Argentina has started talks with the International Monetary Fund seeking financial rescue once again, as inflation soars and the currency sinks.
Buenos Aires looks to be going through another economic nightmare, with prices rising rapidly while the Argentine peso drops. The central bank announced last week another increase in rates to 40 percent — as the 12-month inflation rate hit 25.4 percent, above its 15 percent target. At the same time, since the start of the year, the peso is down by more than 20 percent against the U.S. dollar.
"Argentina is still a difficult country and unless they do reforms then it's going to be having issues," Michele Gesualdi, the chief investment officer at Kairos Investment Management, told CNBC's "Squawk Box Europe" Wednesday.
According to Gesualdi, the lack of reforms in the country has deepened the economic problems.
"There was a lot of excitement involving (President Mauricio) Macri, and frankly we were involved for example in the first two years. But then the risk reward wasn't very compelling in fixed income, it was a bit better in equities, but increasingly over the last few quarters Macri has been disappointing investors in terms of not doing the reforms he promised," Gesualdi said.
Macri, from the center-right Republican Proposal, was elected in 2015 on a reformist agenda.

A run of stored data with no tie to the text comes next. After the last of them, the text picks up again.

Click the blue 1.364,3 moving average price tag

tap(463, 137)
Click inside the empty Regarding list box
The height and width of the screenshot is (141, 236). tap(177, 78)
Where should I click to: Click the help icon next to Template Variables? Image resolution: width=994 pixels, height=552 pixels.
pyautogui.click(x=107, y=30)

However, it seems he has struggled to deal with economic issues left by his predecessors and has turned to the IMF for help.
Graham Stock, an emerging markets senior sovereign strategist at BlueBay Asset Management, said that the decision to turn to the IMF was a "positive step."

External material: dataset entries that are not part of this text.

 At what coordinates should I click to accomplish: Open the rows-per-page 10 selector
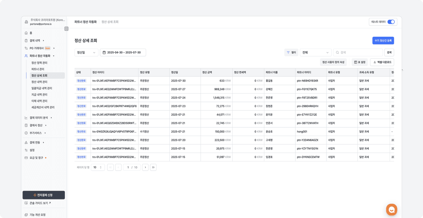[x=98, y=167]
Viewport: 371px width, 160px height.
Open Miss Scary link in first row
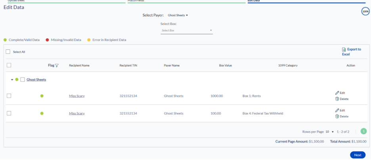tap(76, 96)
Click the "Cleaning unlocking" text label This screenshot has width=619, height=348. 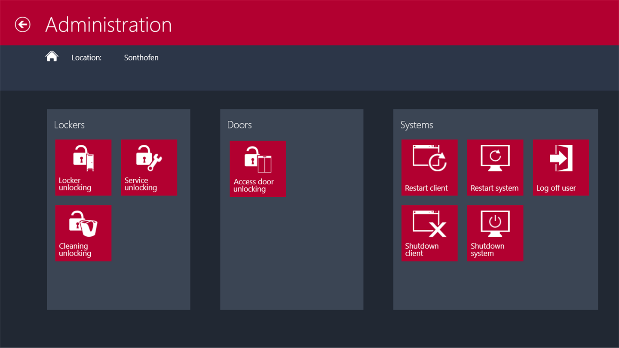pos(75,250)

"It is certainly a good thing … The central bank has faced challenges in managing the currency and in keeping inflation under control … and the Macri administration has been pursuing a very gradual approach to fiscal adjustment," Stock told CNBC's "Street Signs" Wednesday.
Asking for help from the Fund is a contentious issue for the country. Back in 2001, Argentina defaulted on $132 billion of foreign debt. The Washington-based institution, which was helping the country at the time, admitted shortly after the intervention that its support to keep the peso's peg against the dollar prolonged the crisis in the country.
Following Macri's announcement Tuesday, several people protested against a new IMF intervention, still traumatized by the economic collapse at the start of the century, Reuters reported.
"The IMF has a terrible reputation among Argentinians, and so this is a big political gamble for the government," Fiona Mackie, regional director for Latin America at the Economist Intelligence Unit, told CNBC via email.
"At present, though, (the government) clearly sees the need to regain the confidence of markets as more pressing, and is hoping that its program of adjustment gets back on track in time for the presidential election late next year," she added.
Meanwhile, Christine Lagarde, managing director of the IMF, said in a statement Tuesday that Argentina is a "valued member" of the Fund. "Discussions have been initiated on how we can work together to strengthen the Argentine economy and these will be pursued in short order," she said.
In its latest economic assessment of Argentina, the IMF said in December that the country was experiencing a "solid recovery."
"Even in the face of planned fiscal consolidation and ongoing efforts at disinflation, growth is expected to consolidate in the coming years," the IMF report said at the end of last year.
However, the lack of economic reforms and an increasingly tough global environment have complicated the economic issues of Argentina.
"And that gradualism (in fiscal reforms) depended very much on access to external financing. Now in a world of tighter global liquidity, a stronger dollar, that external financing is no longer assured," Stock from BlueBay Asset Management explained.
The dollar has strengthened over the last weeks on political developments and on the back of rising interest rates. A strong dollar is usually negative for emerging markets like Argentina. This is because their currencies are not as competitive and borrowing in dollars will grow their debt pile.
The details of how much the IMF might lend and how that lending will take place are still yet to be finalized.